Parameter Reduction: Channel-wise splitting and parallel VMamba branches dramatically reduce model size (0.049M params in UltraLight VM-UNet, 0.034M in UltraLBM-UNet) with minor or no accuracy loss (Wu et al., 2024, Fan et al., 25 Dec 2025).
Local Context Branches: Combining SSMs with convolution branches for local information enhances performance, especially at skip-fusion bottlenecks (Jia et al., 28 Jul 2025, Fan et al., 25 Dec 2025).
Window/Scan Direction: Large receptive fields are best obtained via large Mamba kernels, multi-directional (cardinal & diagonal) scanning, and hybrid positional encodings (Wang et al., 2024, Chen et al., 2024, Ji et al., 2024).

Performance is robust across architectures and scales but may be limited in:

3D volumetric tasks requiring non-flattened SSMs (Xie et al., 21 Mar 2025).
Small organ/structure detection due to limited fine-scale bias in global SSMs, motivating future multi-scale and local enhancement (Jiang et al., 2024, Zhang et al., 2024).

6. Enhancement Strategies and Training Protocols

Variants introduce post-processing or auxiliary modules for further improvement:

Perceptual Contrast Stretching: Nonlinear rescaling of magnitude spectra for enhanced speech harmonic contrast, yielding a PESQ gain of 0.14 (Wang et al., 2024).
Self-supervised Priors: Brightness inpainting and contrastive pixel-level penalties for data-efficient training (Ji et al., 2024, Ma et al., 2024).
Hybrid Knowledge Distillation: For models with severe resource constraints, hybrid KD (segmentation, decoupled logits, attention transfer, gradient loss) trains ultra-compact students (UltraLBM-UNet-T: 0.011M/0.019 GFLOPs) with negligible accuracy loss (Fan et al., 25 Dec 2025).
Ablation-Driven Training Schedules: Empirical optimization of depth, block placement, local branch count, window/patch size, and skip-fusion for each domain and modality (Chen et al., 2024, Fan et al., 25 Dec 2025).

Typical optimizers include AdamW or SGD, with Dice + cross-entropy losses for segmentation, and task-family standard protocols (Polylr, CosineAnnealingLR, ReduceLROnPlateau) (Liao et al., 2024, Wang et al., 2024, Bao et al., 25 Mar 2025).
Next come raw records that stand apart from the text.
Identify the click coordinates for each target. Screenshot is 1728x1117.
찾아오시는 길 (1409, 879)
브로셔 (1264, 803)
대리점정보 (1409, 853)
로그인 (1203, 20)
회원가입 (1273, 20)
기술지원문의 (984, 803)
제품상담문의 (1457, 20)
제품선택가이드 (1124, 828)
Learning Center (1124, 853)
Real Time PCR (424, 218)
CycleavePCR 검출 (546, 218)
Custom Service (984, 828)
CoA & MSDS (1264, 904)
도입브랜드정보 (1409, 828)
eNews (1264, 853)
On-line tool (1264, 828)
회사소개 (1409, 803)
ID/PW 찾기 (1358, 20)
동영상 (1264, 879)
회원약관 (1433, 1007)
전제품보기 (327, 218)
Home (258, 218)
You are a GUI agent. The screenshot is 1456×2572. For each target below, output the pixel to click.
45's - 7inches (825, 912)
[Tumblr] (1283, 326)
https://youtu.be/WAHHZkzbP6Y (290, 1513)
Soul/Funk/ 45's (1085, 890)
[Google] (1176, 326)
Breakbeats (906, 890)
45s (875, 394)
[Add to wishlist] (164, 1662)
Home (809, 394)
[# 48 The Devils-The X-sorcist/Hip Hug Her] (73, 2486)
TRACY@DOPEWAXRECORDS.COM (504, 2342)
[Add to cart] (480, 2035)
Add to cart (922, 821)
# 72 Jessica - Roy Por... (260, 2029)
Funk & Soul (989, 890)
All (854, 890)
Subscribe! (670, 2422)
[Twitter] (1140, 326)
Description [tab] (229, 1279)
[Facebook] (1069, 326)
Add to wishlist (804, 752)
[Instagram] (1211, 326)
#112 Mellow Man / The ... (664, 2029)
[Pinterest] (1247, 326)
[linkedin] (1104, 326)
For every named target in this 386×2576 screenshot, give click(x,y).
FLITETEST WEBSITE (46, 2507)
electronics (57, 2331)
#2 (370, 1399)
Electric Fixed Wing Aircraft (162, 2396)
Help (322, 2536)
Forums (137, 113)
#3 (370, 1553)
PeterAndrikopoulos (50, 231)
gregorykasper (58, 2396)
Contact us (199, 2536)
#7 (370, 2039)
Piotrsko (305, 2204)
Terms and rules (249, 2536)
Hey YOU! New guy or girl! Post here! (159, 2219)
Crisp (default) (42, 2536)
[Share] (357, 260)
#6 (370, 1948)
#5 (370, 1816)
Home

In speech tasks, perceptual and mask reconstruction are used.

7. Outlook and Future Research Directions

Mamba-UNet architectures have redefined the design space for U-Net–style modeling, bridging the gap between expensive self-attention and locality-restricted convolutions.

Active research challenges and prospects include:

Extending to Volumetric and Multi-modal Data: Volumetric SSM modules for 3D segmentation with minimal spatial flattening (Fan et al., 25 Dec 2025, Xie et al., 21 Mar 2025).
Efficient Multi-modal Fusion: Combining Mamba branches with large foundation vision models (e.g., SAM) via dynamic fusers and attention blocks (Huo et al., 22 May 2025).
Multi-scale and Small-structure Optimization: Improved diagonal/local modeling, scale-aware upsampling (e.g., LKPE), and finer anatomical boundary recovery (Chen et al., 2024, Wang et al., 2024).
Self-supervised and Weakly-supervised Regimes: Masked-image modeling, cross-pseudo supervision, and contrastive regularizers for annotation-scarce settings (Ma et al., 2024, Wang et al., 2024).
Ultra-lightweight and Edge Deployment: Aggressive channel-parallel splitting and hybrid KD for real-time, point-of-care, and mobile inference scenarios (Wu et al., 2024, Fan et al., 25 Dec 2025).
Adaptive Attention/SSM Fusion: Integration of selective attention blocks, learnable skip-scaling, and dynamic module placement (Zhang et al., 2024, Bao et al., 25 Mar 2025).
Exploring SSM–Transformer Hybrids: Hybrid U-Nets leveraging the locality of convolution, global context capture of SSMs (Mamba), and adaptive locality of windowed Transformers, balancing complexity and accuracy (Zhang et al., 2024, Xie et al., 21 Mar 2025).

The Mamba-UNet design space continues to catalyze research in high-accuracy, computationally efficient neural architectures for a broad range of scientific, biomedical, and engineering applications. The paradigm demonstrates that state-space approaches, when judiciously integrated into multi-scale encoder–decoder designs, set a new benchmark for the fusion of global context and local detail at scale.